Data for the task |
>>>

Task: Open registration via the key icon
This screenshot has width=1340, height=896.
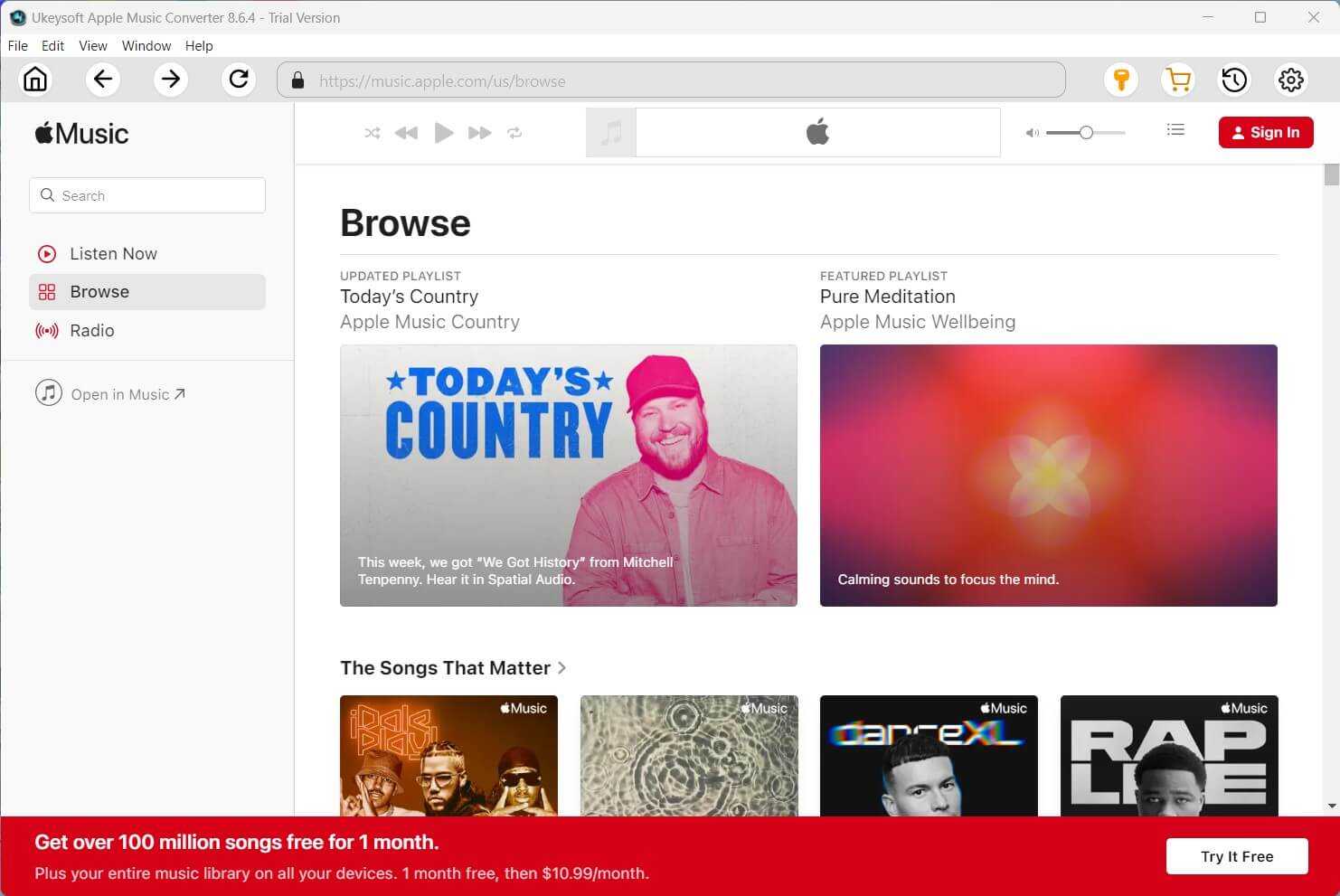Action: (x=1121, y=80)
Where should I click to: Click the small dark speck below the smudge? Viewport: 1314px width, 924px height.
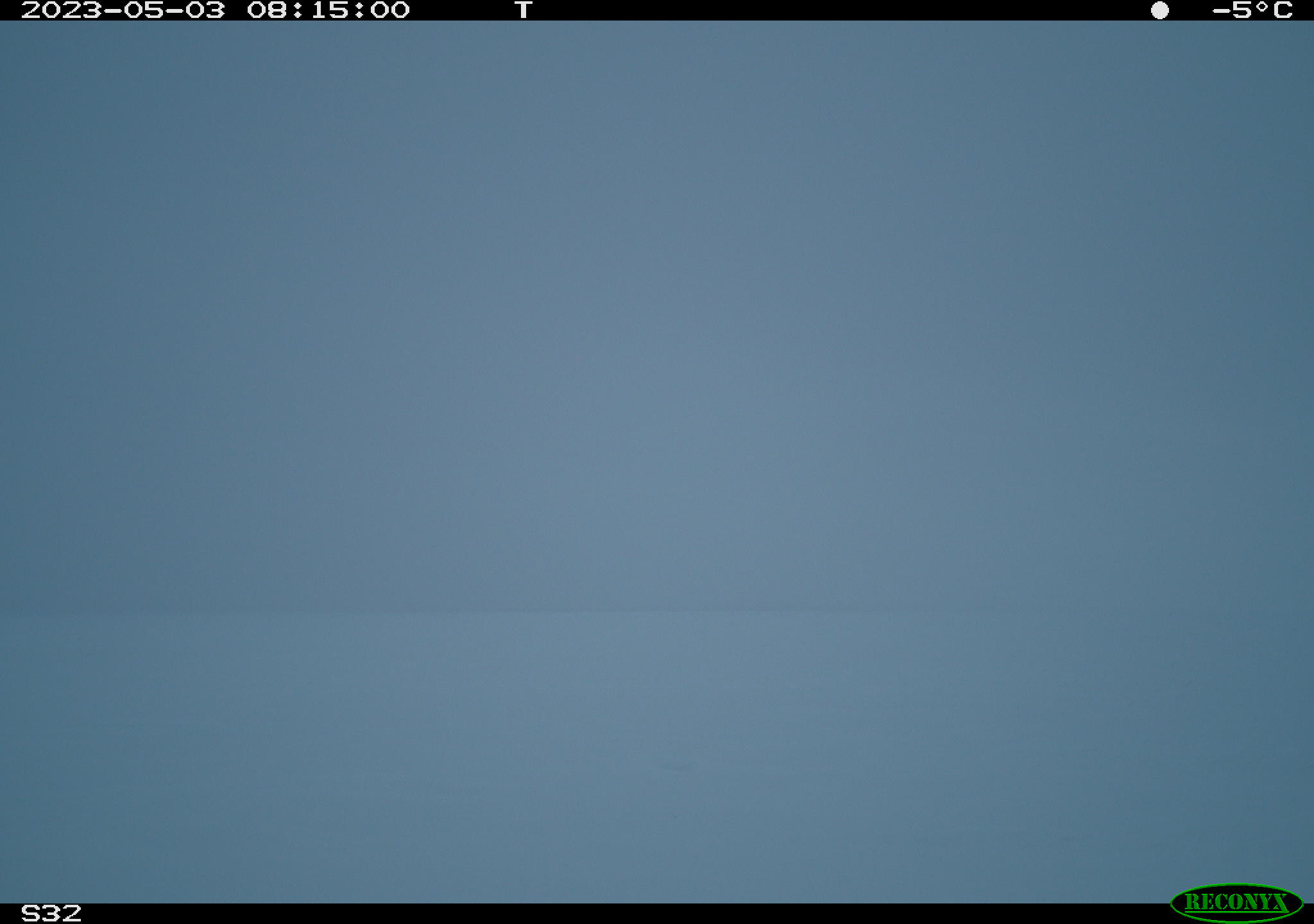point(675,815)
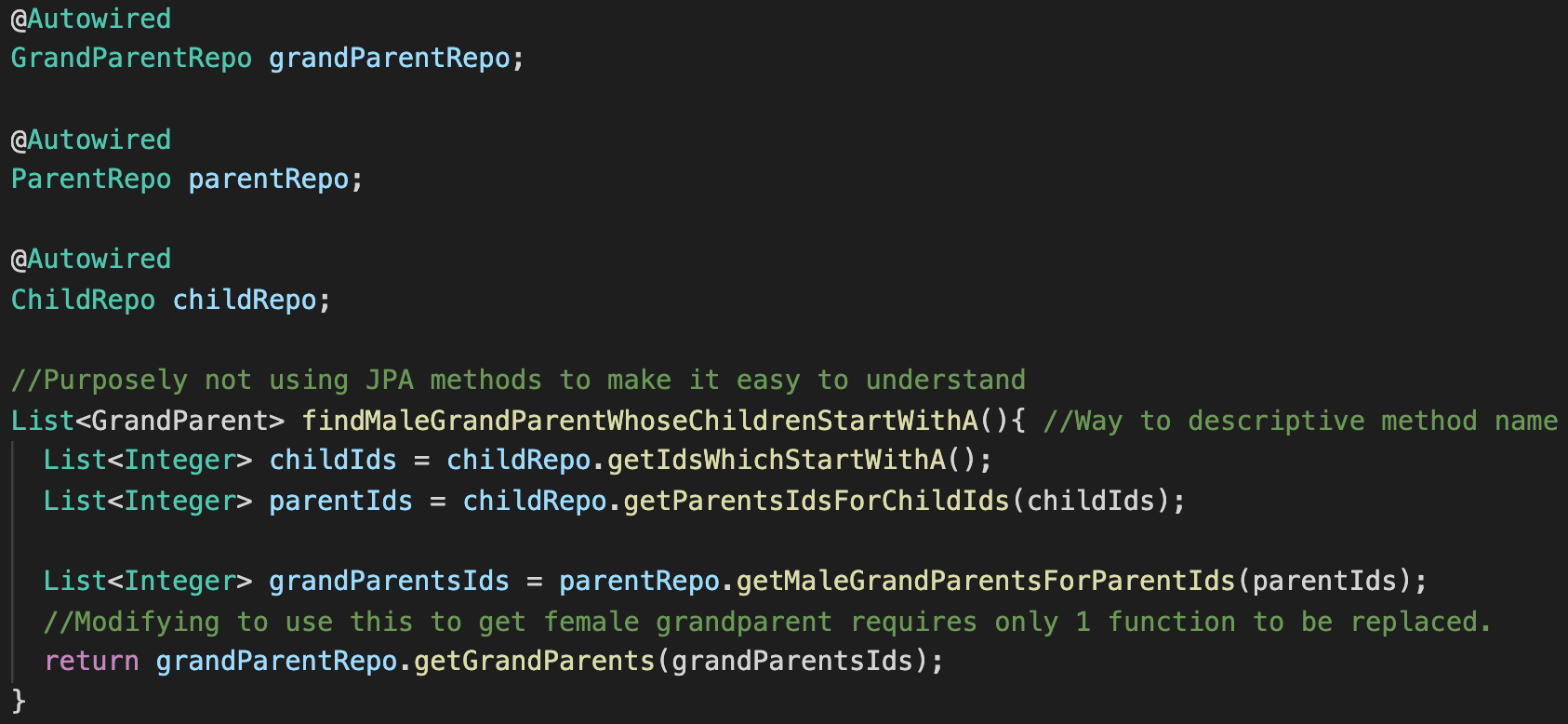Click the closing curly brace of method
The height and width of the screenshot is (724, 1568).
18,700
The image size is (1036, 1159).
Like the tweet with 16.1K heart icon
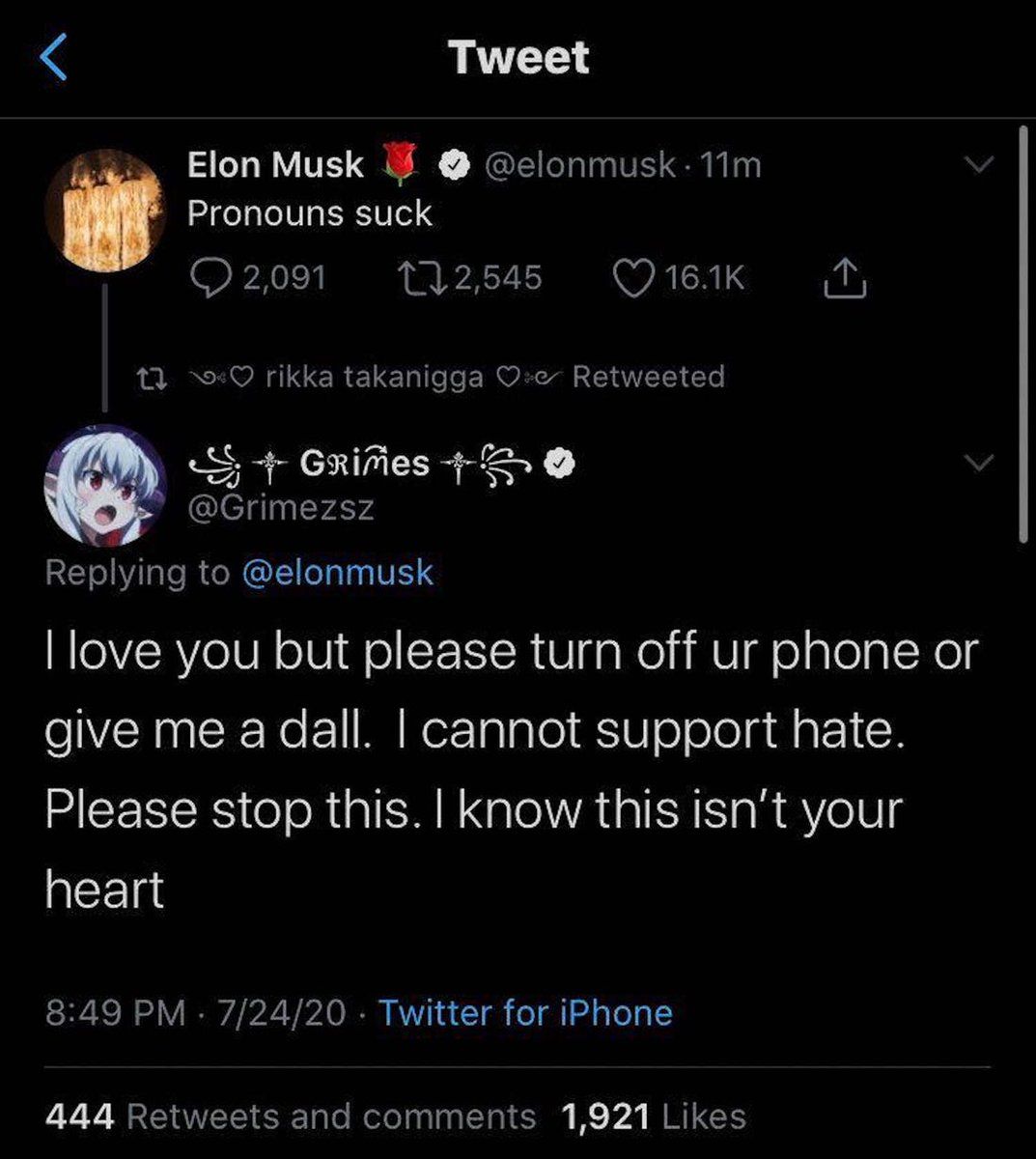click(x=633, y=278)

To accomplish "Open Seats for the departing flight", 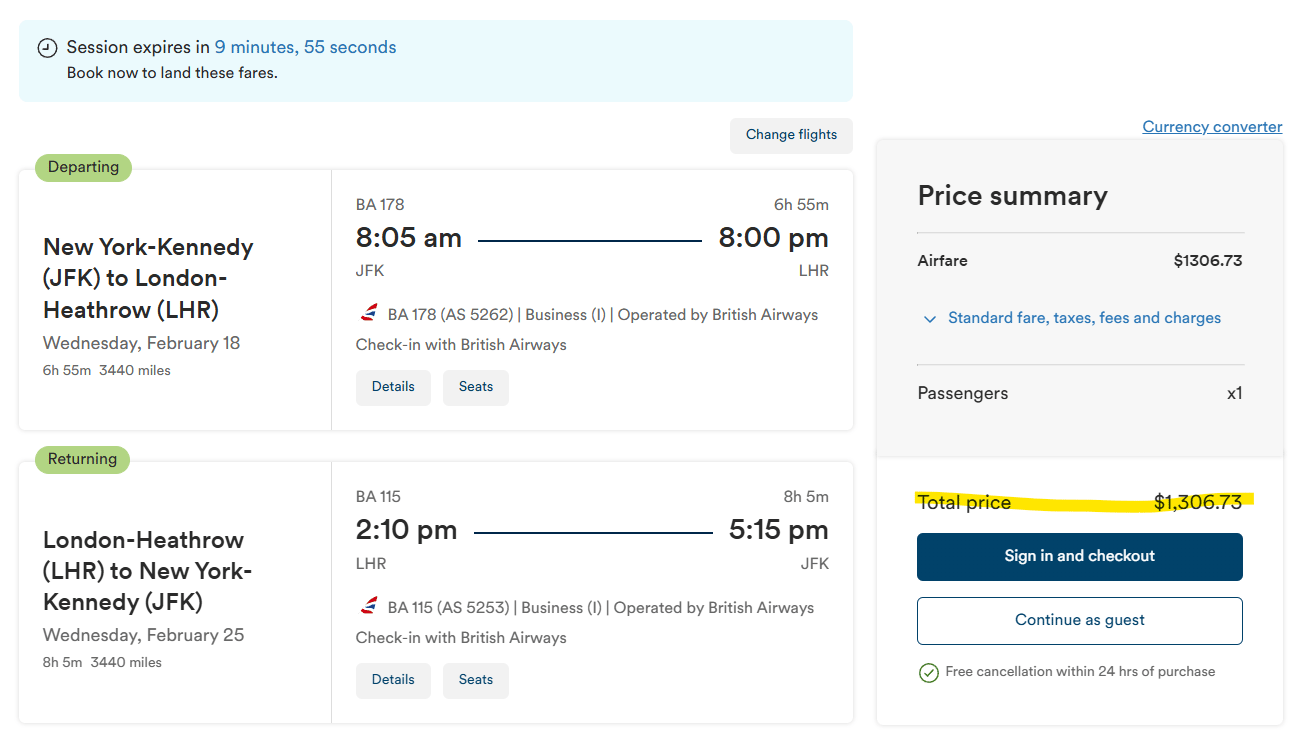I will pos(476,387).
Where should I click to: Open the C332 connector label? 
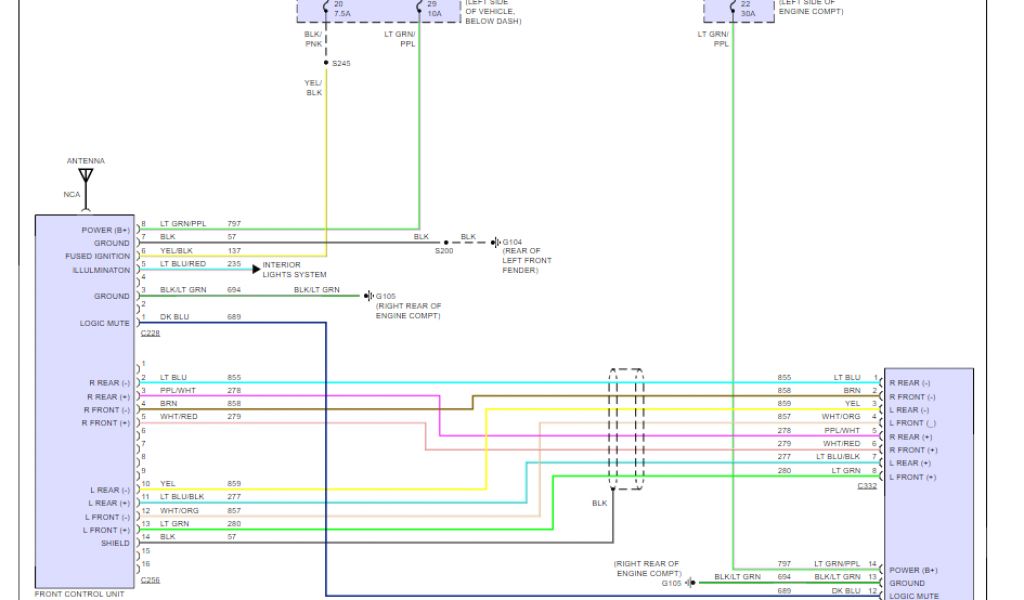(867, 486)
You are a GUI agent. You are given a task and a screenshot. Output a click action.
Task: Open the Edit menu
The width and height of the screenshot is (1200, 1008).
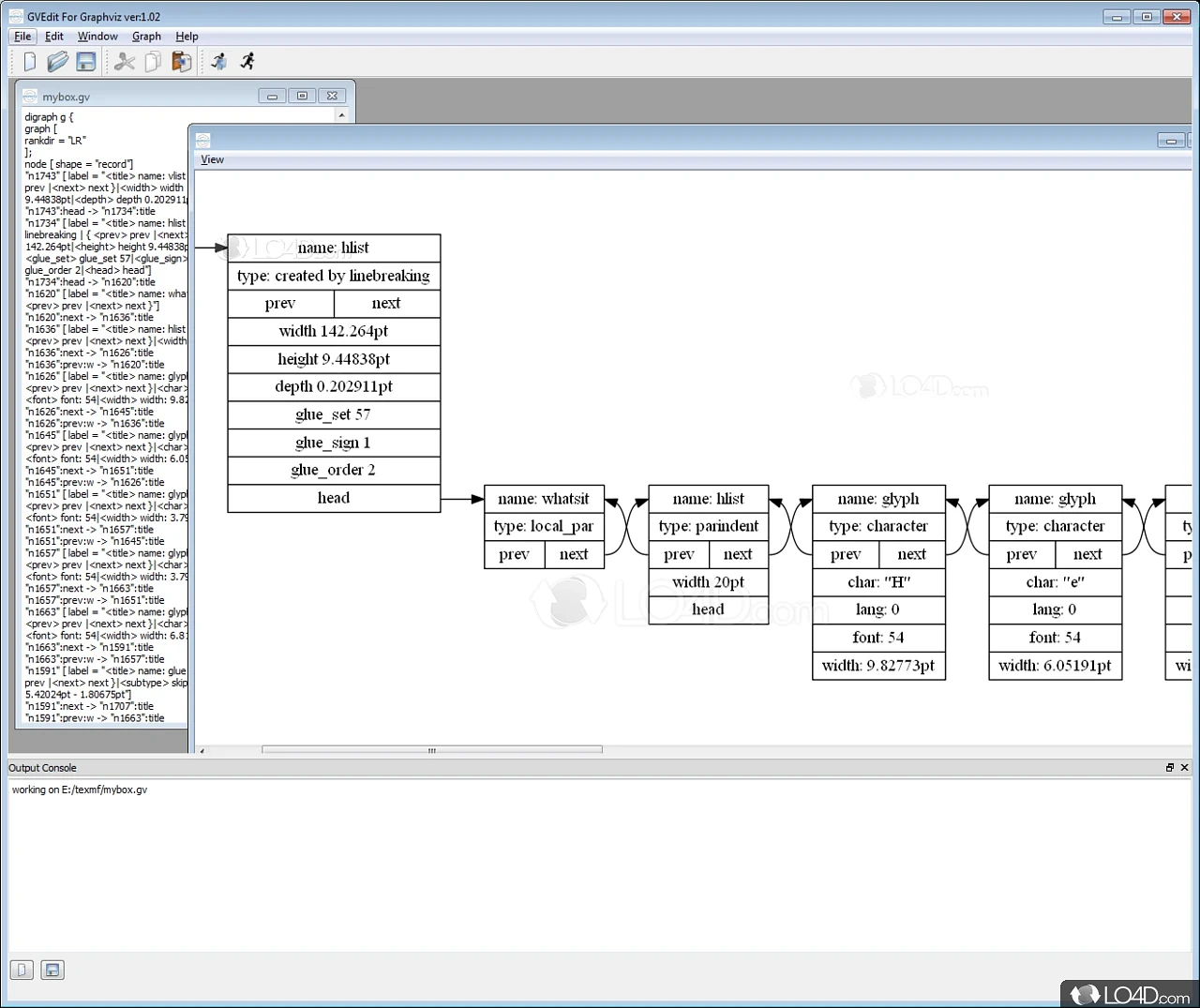53,37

<<<

A word-for-word copy is needed of the lines from the line with "Where should I click to: Open" through the last line of the entries above, with both ends kept and the pictures dropped.

Where should I click to: Open the C332 connector label? 
(867, 486)
You are a GUI agent. You are given a task and a screenshot. Output a click action.
Task: Open the Edit menu
The width and height of the screenshot is (1200, 1008).
53,37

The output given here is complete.